A ride on a Washington state ferry is going to cost a little more this fall. A little more next fall, too.
And it won’t matter if you board in a car, on a bike or by walking.
On Aug. 10, the state Transportation Commission approved fare increases for each of the next two years to cover ongoing operating costs of the public ferry system.
Fares for vehicles and walk-ons will rise 2.5% on Oct. 1 and another 2.5% on Oct. 1, 2022, under the proposal adopted unanimously by the commission’s seven citizen members. The capital surcharge will remain at 50 cents.
If you are traveling on the Mukilteo-Clinton route, expect to pay 20 cents more for a one-way trip in a standard-sized car this fall, and another 25 cents in 2022. It’ll be 40 cents more this year and another 40 cents next year for a one-way fare between Edmonds and Kingston.
For those who walk or bike on, it will cost a dime more in 2021 and another 15 cents next year.
Rates are rising as a result of action by state lawmakers and Gov. Jay Inslee. They approved a two-year state transportation budget requiring the ferry system to come up with $9.2 million in additional operating revenue in the 2021-23 biennium. The only way the commission could do that is with higher fares.
Commissioners conducted a public hearing Tuesday before voting. Two people testified and both opposed the chosen approach.

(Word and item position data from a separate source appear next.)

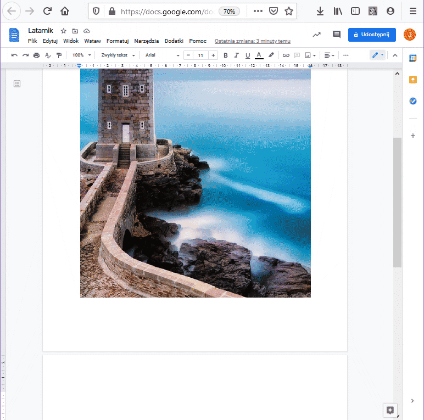
Task: Expand the Zwykły tekst style dropdown
Action: tap(118, 55)
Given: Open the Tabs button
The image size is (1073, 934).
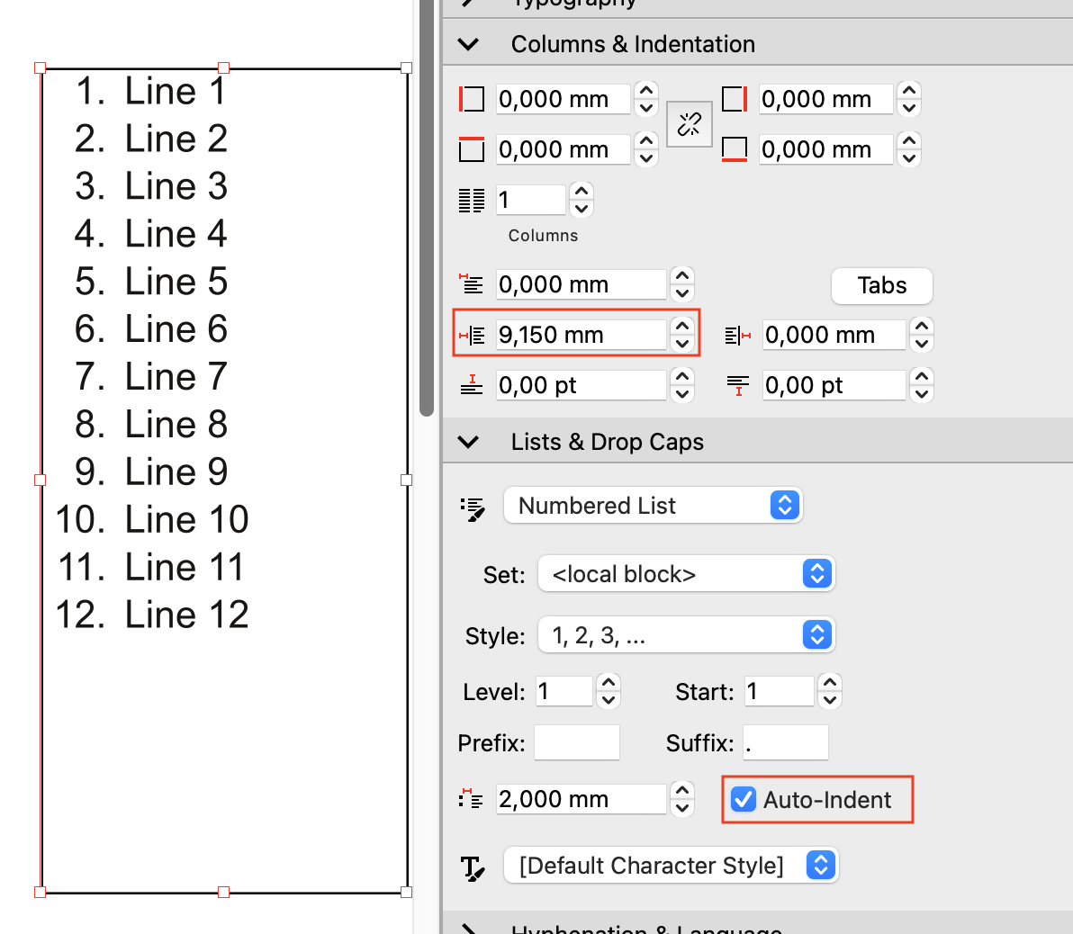Looking at the screenshot, I should click(x=881, y=286).
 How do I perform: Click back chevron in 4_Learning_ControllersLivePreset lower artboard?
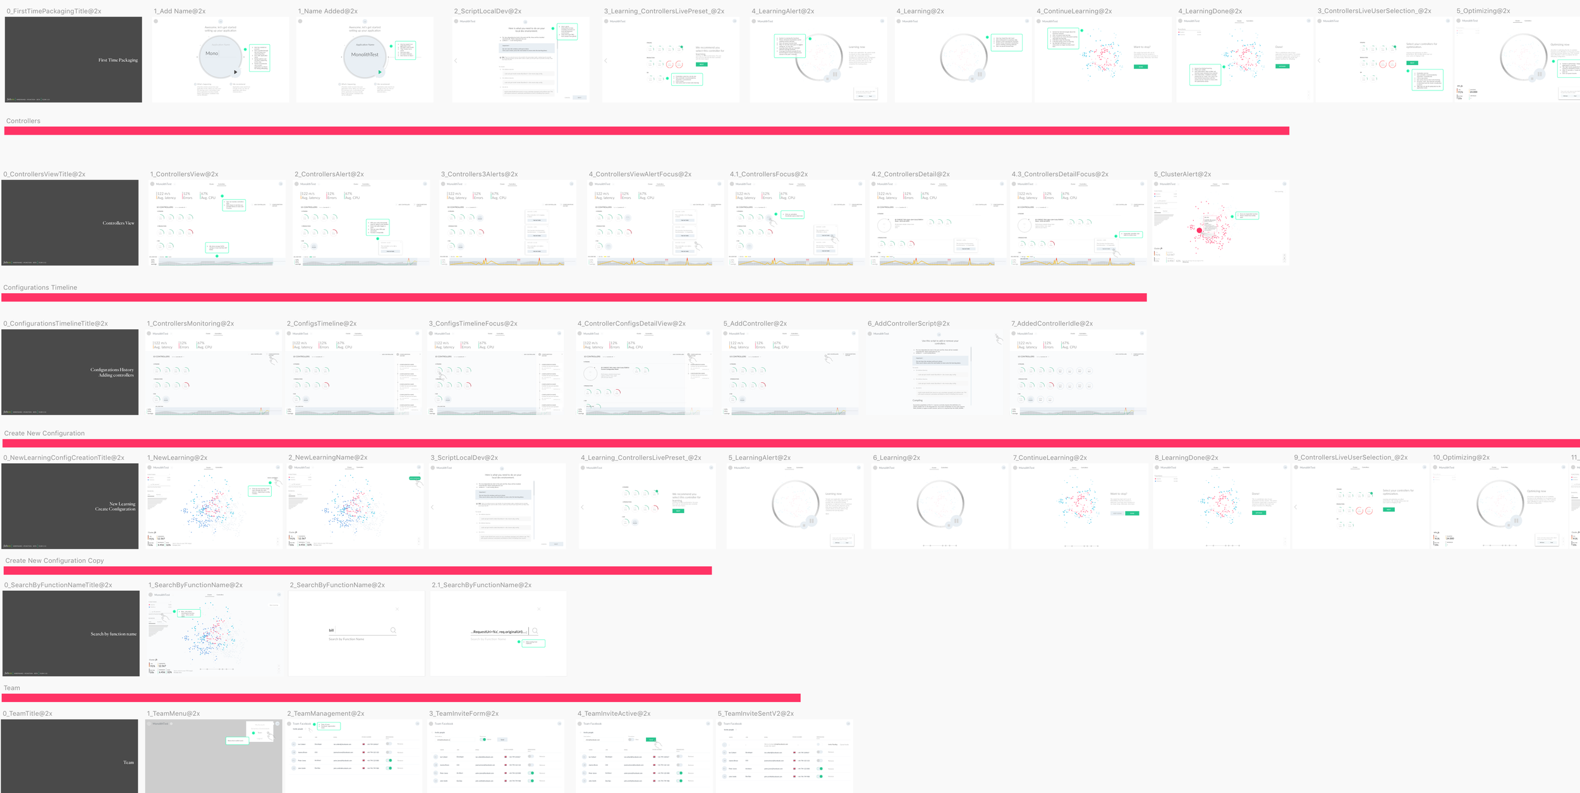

Joe Kunzler of Skagit County said he opposed the proposal because it did not also include a fare structure for riders with lower incomes. And he urged commissioners to vote down the increase and press lawmakers “to do their jobs” and fund the ferry system properly, thus avoiding the need for higher fares.
The commission did consider — and rejected — a second fare hike option that would have boosted vehicle fares by 3.1% this fall and left fares for walk-ons unchanged. Then, next year, all fares would have gone up 2.5%.
Sara Kiesler of Tacoma preferred that alternative. Testifying at the hearing, she contended it would have given an incentive to walk or bike on rather than drive. And it would be good for the environment, too.
“If our state is going to meet our climate goals it’s really important to ensure … that we’re raising rates more for people driving as opposed to people biking and walking to ensure that we incentivize transportation that is cleaner and safer for our region,” Kiesler said.
Commissioner Debbie Young, a regular ferry rider, acknowledged the lack of a low-income fare and the desire for incentives aimed at getting riders out of their cars. Ongoing effects of the pandemic — including fewer walk-on riders — make this a unique year and one in which treating all riders the same makes the most sense, she said.
“I think it’s an exceptional year and a time not to place more of the financial burden on the driving section of our ridership,” she said.
The commission last boosted ferry prices in 2019.